Nowadays, we have schools that teach the results of these experiments. We have schools for acting, artists, music composition. We know how to do these things competently, and we have rules for what works and what doesn't**.

What we don't know is game design. We have no formalized concept of game design. We don't really understand why certain things in games work, and we have few tools or guidelines to use in crafting works of videogaming art.

The greats of this emerging artform are, by and large, intuitive in nature. They have some understanding of design, but more often than not, they create their best works by intuition. The so-called game design schools teach genres and what games do now; they do not teach pure game design in-depth. Imagine an art school that only taught how to free-hand draw.

The primary purpose of this blog is to deal with issues of game design and game development. I intend to help formulate a coherant, genreless theory of game design, for the expressed purpose of allowing game designers to do their job better.

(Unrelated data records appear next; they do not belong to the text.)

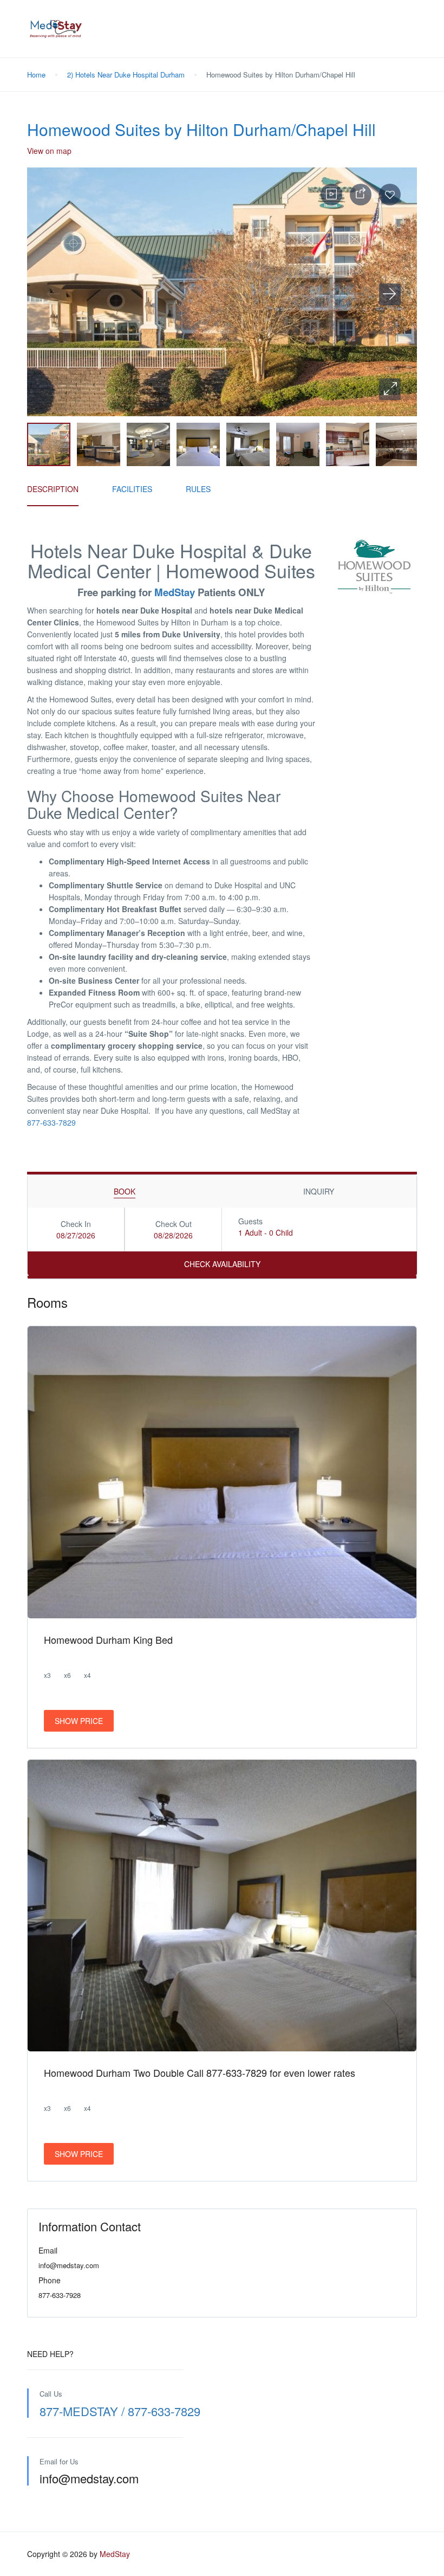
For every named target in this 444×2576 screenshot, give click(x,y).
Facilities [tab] (132, 488)
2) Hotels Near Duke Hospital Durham (126, 74)
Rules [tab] (198, 488)
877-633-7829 (51, 1122)
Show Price (79, 1720)
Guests (250, 1221)
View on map (49, 150)
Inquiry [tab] (318, 1191)
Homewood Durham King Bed (108, 1639)
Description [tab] (53, 488)
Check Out (173, 1223)
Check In (76, 1223)
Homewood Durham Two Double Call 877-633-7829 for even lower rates (199, 2072)
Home (36, 74)
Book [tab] (124, 1191)
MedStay (174, 592)
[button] (390, 389)
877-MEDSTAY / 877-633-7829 (120, 2411)
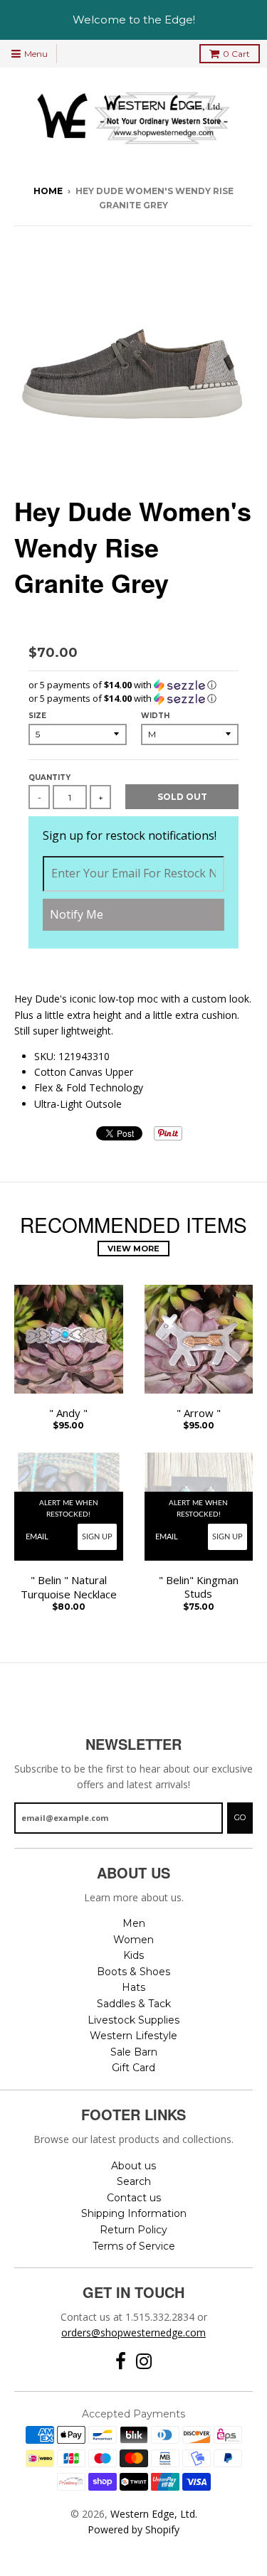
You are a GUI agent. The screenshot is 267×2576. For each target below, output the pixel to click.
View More (133, 1249)
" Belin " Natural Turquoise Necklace (69, 1587)
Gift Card (133, 2067)
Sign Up (97, 1537)
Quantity (49, 777)
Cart (236, 53)
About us (133, 2165)
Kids (133, 1955)
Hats (133, 1987)
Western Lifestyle (133, 2035)
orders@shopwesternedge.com (133, 2332)
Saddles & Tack (134, 2003)
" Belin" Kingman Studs (199, 1587)
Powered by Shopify (133, 2529)
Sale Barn (133, 2052)
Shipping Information (134, 2213)
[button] (133, 685)
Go (240, 1817)
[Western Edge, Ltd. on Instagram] (144, 2361)
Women (133, 1939)
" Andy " (68, 1413)
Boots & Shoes (133, 1971)
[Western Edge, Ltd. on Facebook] (120, 2361)
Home (48, 191)
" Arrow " (199, 1413)
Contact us (134, 2197)
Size (37, 715)
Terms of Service (134, 2246)
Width (155, 715)
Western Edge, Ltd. (153, 2514)
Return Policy (133, 2229)
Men (133, 1923)
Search (134, 2181)
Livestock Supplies (133, 2020)
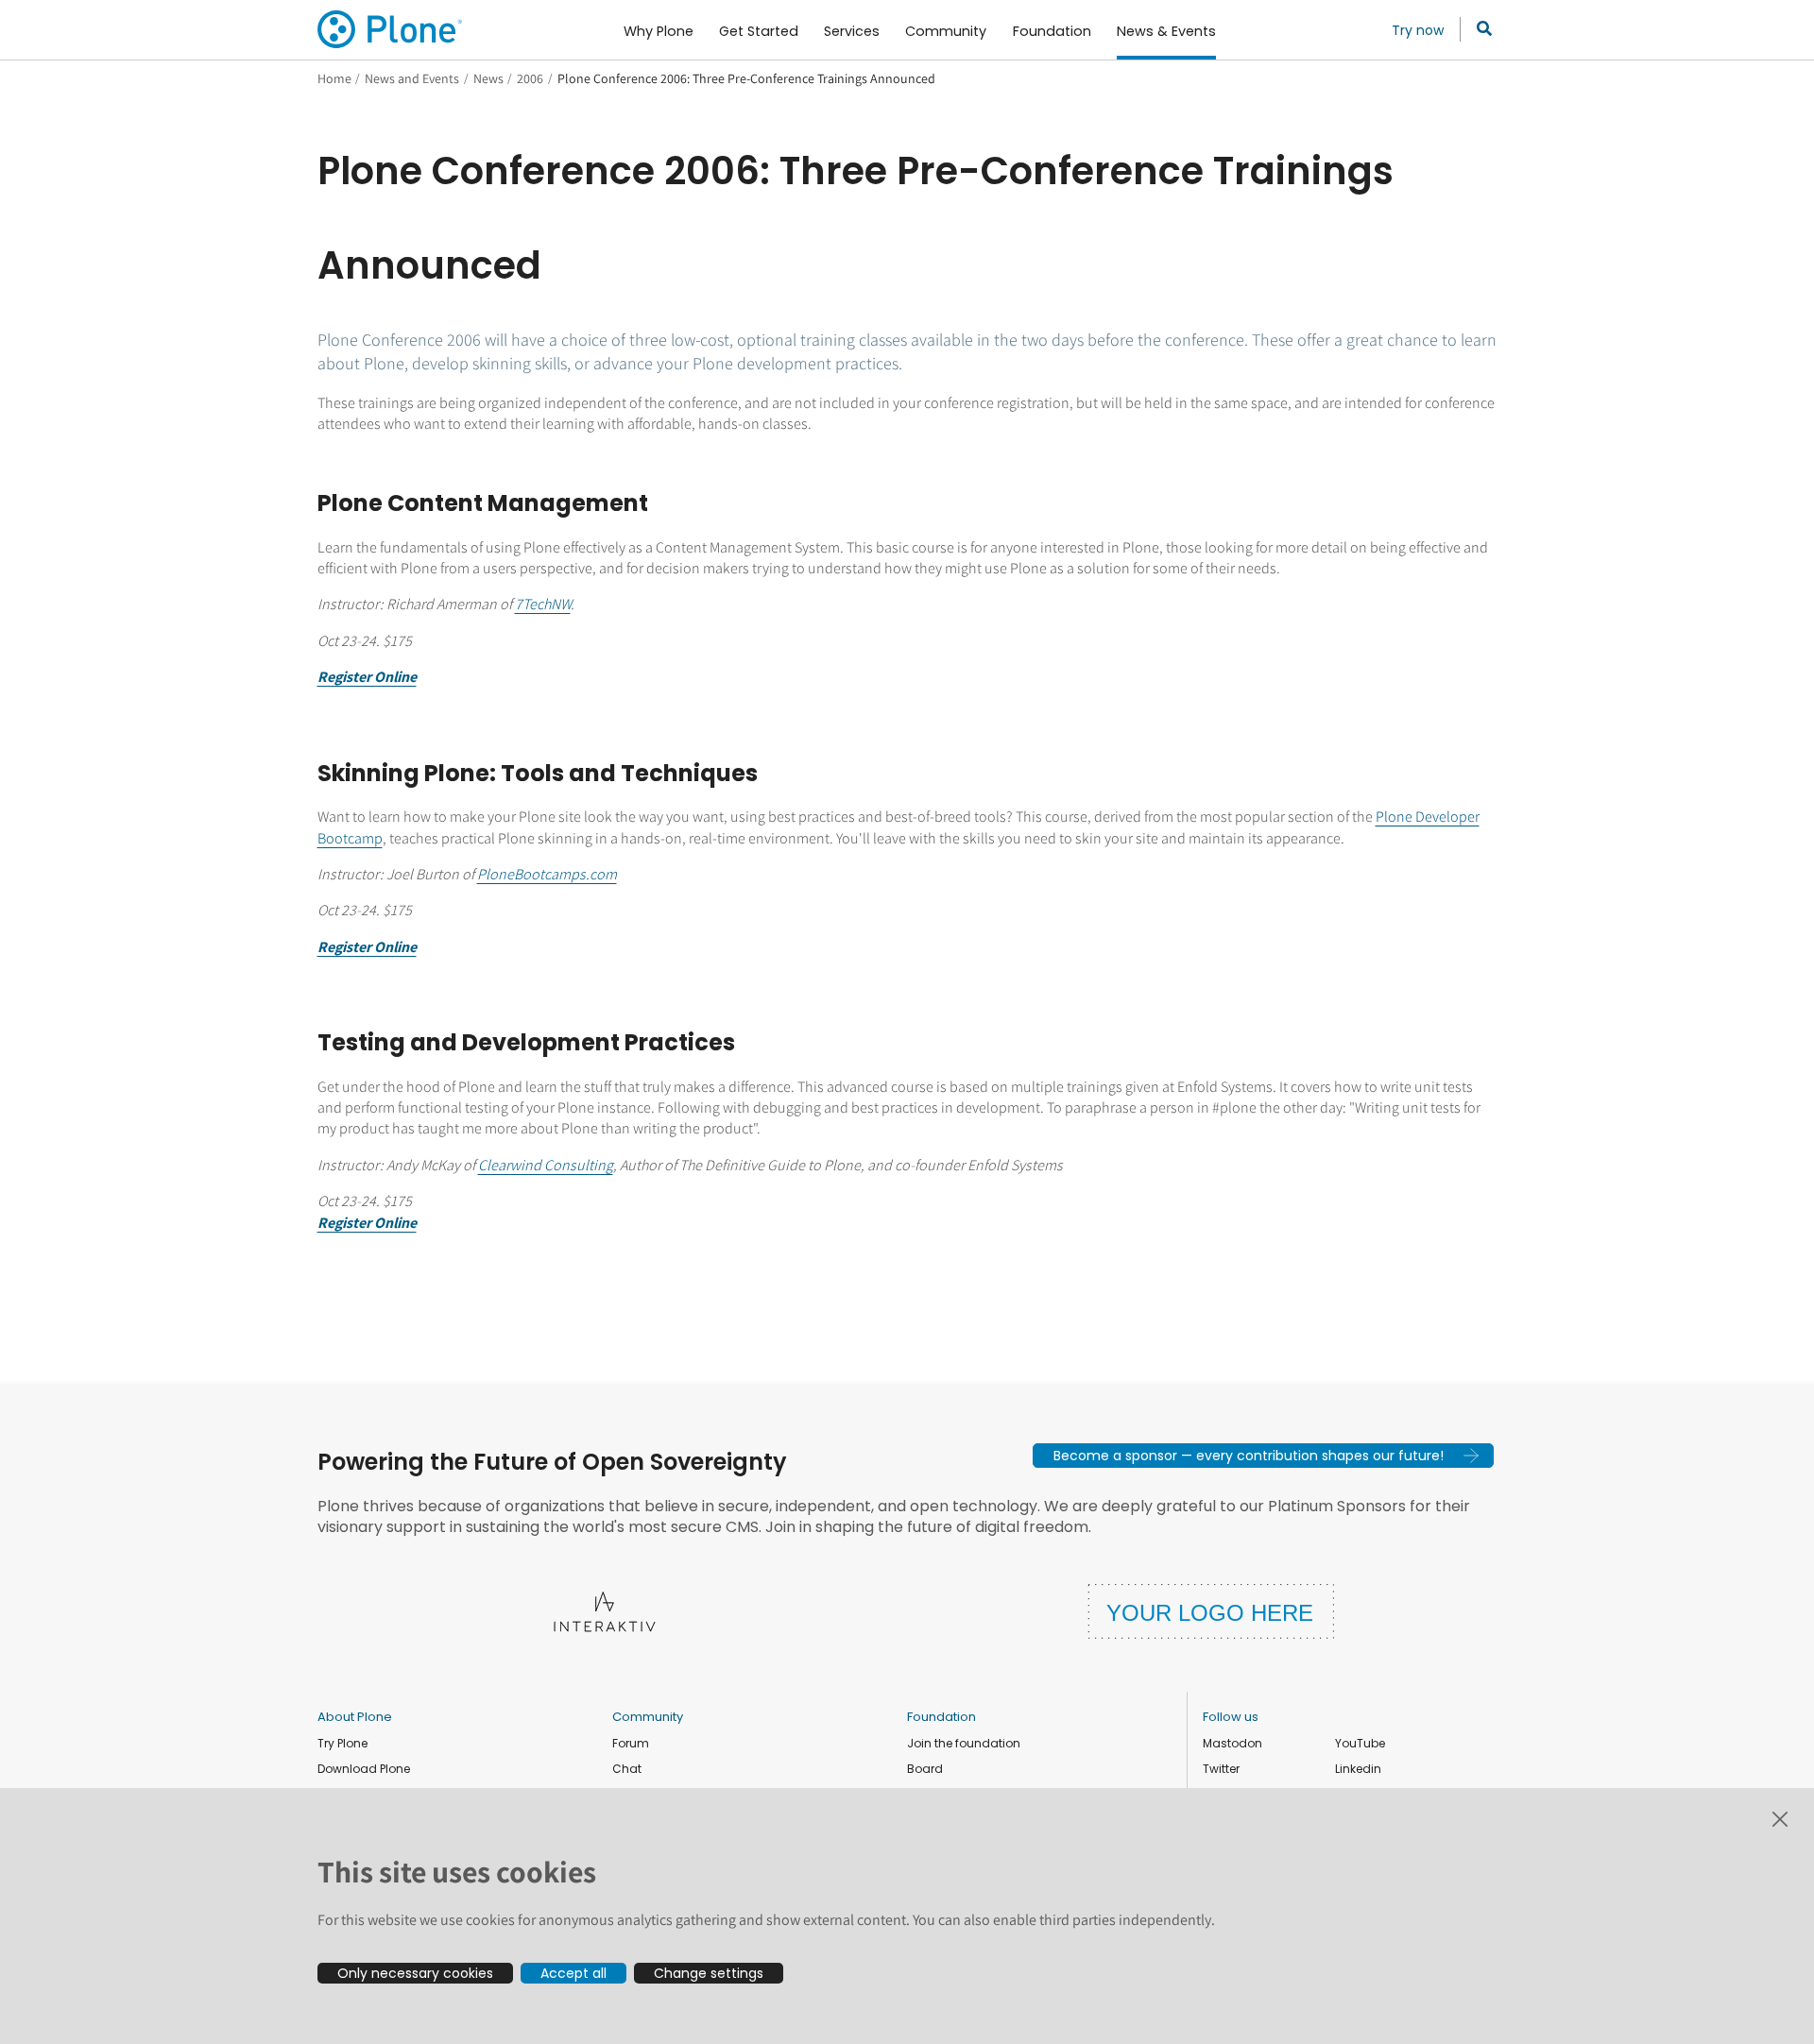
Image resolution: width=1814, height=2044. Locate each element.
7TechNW (543, 604)
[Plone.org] (391, 29)
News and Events (412, 78)
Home (334, 78)
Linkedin (1358, 1769)
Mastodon (1232, 1743)
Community (647, 1717)
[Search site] (1479, 29)
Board (925, 1769)
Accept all (573, 1973)
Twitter (1221, 1769)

I will, also, be reviewing a number of games that I have enjoyed. These reviews will not be like normal reviews; I don't review games to tell you whether you should purchase it. These will take an indepth look at the very foundation of that game's design, dissecting the games design and rendering a verdict as to how well the game does and does not work.

Lastly, I will be posting reviews and other concepts as they relate to game development. Reviews of Open Source (or closed-source) tools, where appropriate. I may also spend some time mouthing off about programming subjects (since that's my field of expertise) and so forth, but those will be few and far between.

*On this blog, whenever I speak of the term "videogame", what I am referring to is any and all computerized applications that are primarily designed for the purpose of entertainment. I will likely go into detail a bit later as to exactly what this means, but for now, assume I'm talking about any and all console, handheld, cell-phone, and PC games that you are aware of.

**I am aware that the truly exceptional works often break these hard-and-fast rules. However, the creators of those works understand the rules and usually know why they're breaking them. And when it is appropriate to do so. The rules serve the function of informing the user what to and not to do.